(貿易ともだち)さん、みんな(がんばるチャン!)してるかな? (4553)
『円の国際化の経緯と現状』
当初は、日本当局の円の国際化に対するスタンスは、極めて消極的であったと言わざるを得ない。それは、円を国際化することによって。為替相場や金利の不安定性が高まりかねないとか、金融政策の有効性が損なわれかねないという懸念が強かったからである。

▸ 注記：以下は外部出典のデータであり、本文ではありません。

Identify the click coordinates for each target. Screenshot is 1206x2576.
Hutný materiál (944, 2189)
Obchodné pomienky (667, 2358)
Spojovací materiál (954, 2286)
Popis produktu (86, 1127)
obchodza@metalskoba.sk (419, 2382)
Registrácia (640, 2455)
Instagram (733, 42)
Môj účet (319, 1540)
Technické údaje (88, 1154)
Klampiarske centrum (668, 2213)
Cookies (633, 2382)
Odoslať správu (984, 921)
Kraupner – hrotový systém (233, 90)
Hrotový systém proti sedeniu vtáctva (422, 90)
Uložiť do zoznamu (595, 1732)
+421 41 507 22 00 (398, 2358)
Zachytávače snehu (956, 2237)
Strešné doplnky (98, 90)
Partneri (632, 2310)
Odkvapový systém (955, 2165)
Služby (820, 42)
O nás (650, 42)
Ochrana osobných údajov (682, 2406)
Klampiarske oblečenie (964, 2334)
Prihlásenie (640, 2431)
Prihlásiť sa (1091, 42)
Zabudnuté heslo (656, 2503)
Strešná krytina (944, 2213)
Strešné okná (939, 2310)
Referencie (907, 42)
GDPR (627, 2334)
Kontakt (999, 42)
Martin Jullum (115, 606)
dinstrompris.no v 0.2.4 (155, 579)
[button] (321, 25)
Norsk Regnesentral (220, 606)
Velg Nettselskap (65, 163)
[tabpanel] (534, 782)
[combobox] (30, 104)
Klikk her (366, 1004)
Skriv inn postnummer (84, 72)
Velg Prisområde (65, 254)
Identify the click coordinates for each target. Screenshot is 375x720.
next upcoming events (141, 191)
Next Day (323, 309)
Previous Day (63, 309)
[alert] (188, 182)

しかし、1980年代に入り、レーガン政権の強い外圧を背景に、1984年に日米円ドル委員会が、円の国際化に関する報告書を提出。国内金融市場とユーロ/円市場の規制緩和、東京国際金融市場の国際化が打ち出され、これを受けて、ユーロ/円市場やオフショア市場の開設がなされ、円の国際化推進への舵をきった。
当初は、外圧による方向転換であったが、その後、円の国際化のメリットが認識されるに至り、金融面を中心に円を使い勝手のよい通貨にするための施策が積極的に講じられた。
しかし、成果は上がっていない。その原因は、東京国際金融市場の自由化、効率化を推進してきたとはいえ、下記のような実情にある。
・ロンドン市場等でのユーロやドルの利便性、受領性に及ばないこと、
・アジアからみた円とドルの安定性に格差があること、
・長年の国際ビジネスの中で、日本の主要企業ではドルを主体としたリスク管理システムが構築されてしまっている。
この結果、世界の国際通貨の中での円の地位は、日本の経済力に比べ、大きく見劣りする状態に甘んじている。
(1)日本の輸出における円建て比率は約40%、輸入は約20%にとどまっており、主要先進国中最低水準にある。ましてや、米ドルのように、自国以外の貿易である第三国間貿易に円が使用されている形跡はみられない。
(2)商業銀行の国際的な融資活動にどの通貨が使用されているかをみても、多くが米ドルであるなかで、近年ユーロが台頭し、円はジャパン・マネーとして注目された1988年の11.4%をピークに後退し、2005年には4%を割り込んでいる。
(3)一方、国際債という証券の世界においても、近年はユーロが米ドルと肩を並べるまでに台頭するなかで、円は1995年の18.1%をピークに低下しつつあり、2005年に3.4%に落ち込んでいる。
(4)世界の通貨当局が保有する外貨準備については、米ドルが65%を維持しているなかで、円は4%を割込む凋落ぶりである。
(5)世界の外国為替市場での取引については、米ドルの約90%、ユーロの約35~40%に次いで、約20数%と第3位の地位を維持している。しかし、米ドルやユーロは、国際通貨の機能のなかでも、特に重要といわれる為替媒介通貨機能を果たしているが、円はまったくその役割を担っていない。
以上のような円の国際化の後退は、中国の人民元がアジアでの国際化のスタートを切ったなかでは、将来深刻な通貨問題をもたらしかねない・・。